Fireworks in The Air

Aww, the sound of colorful gun powder blowing up in the air! A day that seventeen years ago, fundamentally changed me as a man. The fourth of July is a day of celebration, for many it’s a day to recognize the independence our country got. To me, it’s the day that my oldest child gains another year of life on this earth.

Let me take you back into time, before I really needed to go on the weight loss journey, before I turned into the man that people know today. As a matter of fact let me take you back to the year 2000….

At this point in my life, I was separated from my soon to be annulled significant other. Sure, we’re only married for 6 months, but my experiences with her makes her a significant part of my life. I had been in my new job, at the time for just over a month. We’re seeing more money than ever, but her problem was that I was always gone out of town for work.

A good part of my job was the fact that I got to work with my father. This was a great experience, because I really got to know him, and bound with him with the many hours on the road, going from job to job. It took us from this small town to places like Bakersfield, Ca, which wasn’t really a stretch, but it took us to Seattle, Wa and Denver, Co.  See, this is were the ex was having problems, and needless to say we ended up splitting up after all was said and done.

One of the things that I didn’t completely realize at that time was that I ended up becoming broken in this abusive relationship. It was mostly verbal, and on both sides. When it was all said and done, I was a suffering in a way I couldn’t comprehend.

Sure, we tried to have kids, but the mental games that were played just didn’t help when she had told me that she “miscarried”. At this point, I was just numb to everything that she would use to try and hurt me. This incident happened on my first trip to Seattle. I had gotten a cell phone and was using it too call her. When she laid the news on me, but I didn’t feel anything since this was the umpteenth time that something like this was used to hurt me.

Court wasn’t pleasant, but afterward I had found comfort and safety in the arms of my now wife Sarah. She got with me, helped put my pieces back together, and somehow we ended up creating this wonderful child, who is both my pride and joy, and the pain in my ass. I love her though.

The good thing about Autumn is that she is a smart girl, and she doesn’t go out and make poor choices. The bad thing about Autumn is that she’s a smart girl, and has a time or two called me out on my bullshit. This can be frustrating at times, since she’s seen me at my lowest point as well.

No matter where we are in our complicated relationship of father and daughter, I will always be proud of her being my child, and I’m even more so about the woman she’s becoming and the goals that she’s setting for herself. It’s incredible to see her evolution as a person. Finding her place in this world, watching her “fan girl” over anything Disney. The child that matches me in wit and challenges me to look at my own self.

As she reaches into her seventeenth year, and starts the last leg of her high school years, I’ve been trying to think of what advice I would give her(if she reads this). Remember that you’ve got a good head on your shoulders, trust your instincts. Figure out what you truly want to do with your life. Go with your instincts. I spent too much of my life listening to what other’s thought would be best, and it took me too long to go for what my heart desired.

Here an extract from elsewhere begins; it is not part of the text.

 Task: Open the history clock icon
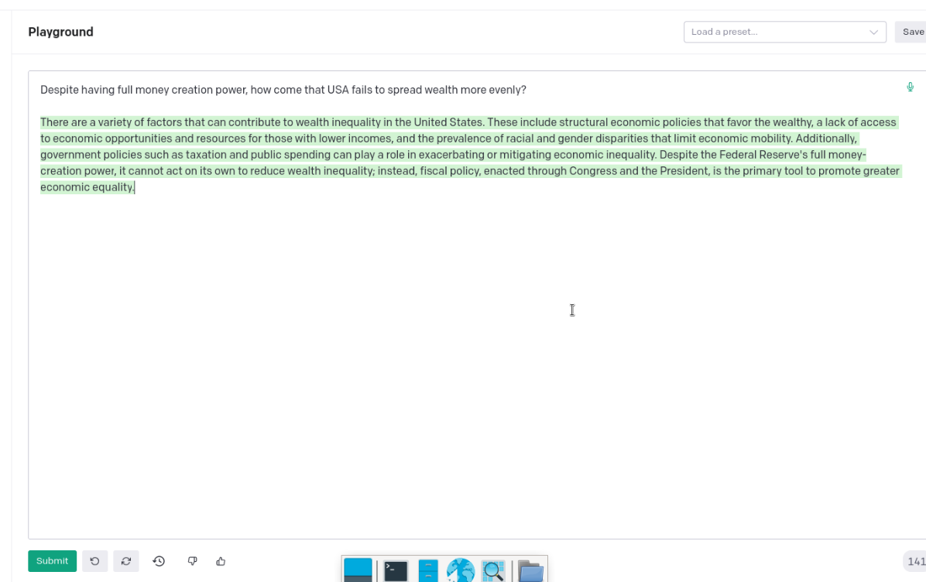coord(159,561)
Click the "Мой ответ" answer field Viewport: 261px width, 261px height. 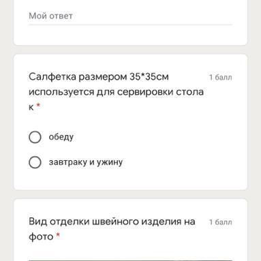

I love you, yes I know you think I have to say that because I’m your dad, but it’s true. I have you and your brother, and you two are the most important people to me. You’ve filled my life and helped to give it purpose. I’m sorry that I haven’t always been the best dad, there’s no instructions on how to be spot on every time. Know that even in my darkest of times, I’ve always wanted the best for you.

So with that, I wish my kid a happy seventeenth birthday, and will be happy to celebrate it with her. This is the director, and thinking of were the hell did the time go? That’s a wrap.

Outside’s Gonna Melt Your Face, But I’m Feeling Fine.

The summer heat is cooking, and with this weather last year everyday felt like the scene from Raiders of the Lost Art,  in where the Nazi’s open the Ark of the Covenant, and their faces melt off. However, I’ve come prepared more for the heat this year then I have been in the past several years. Where being on the job in years past, my back would be a sweaty water fall, it’s now just a trickle. I do still think that the heat sucks, but at least I don’t feel like I’m about to die everyday.

I did my two week weigh–in on Friday, and discovered myself down another three-point-one pounds. I’ve discovered that that’s about what I’ve been averaging for the last few months, is about three to four pounds every two weeks. That’s not bad considering that one to two pounds a week is what would be classified normal. Looking at pants sizes of the biggest at fifty-four, and looking at the waist of a forty-two, is a big difference.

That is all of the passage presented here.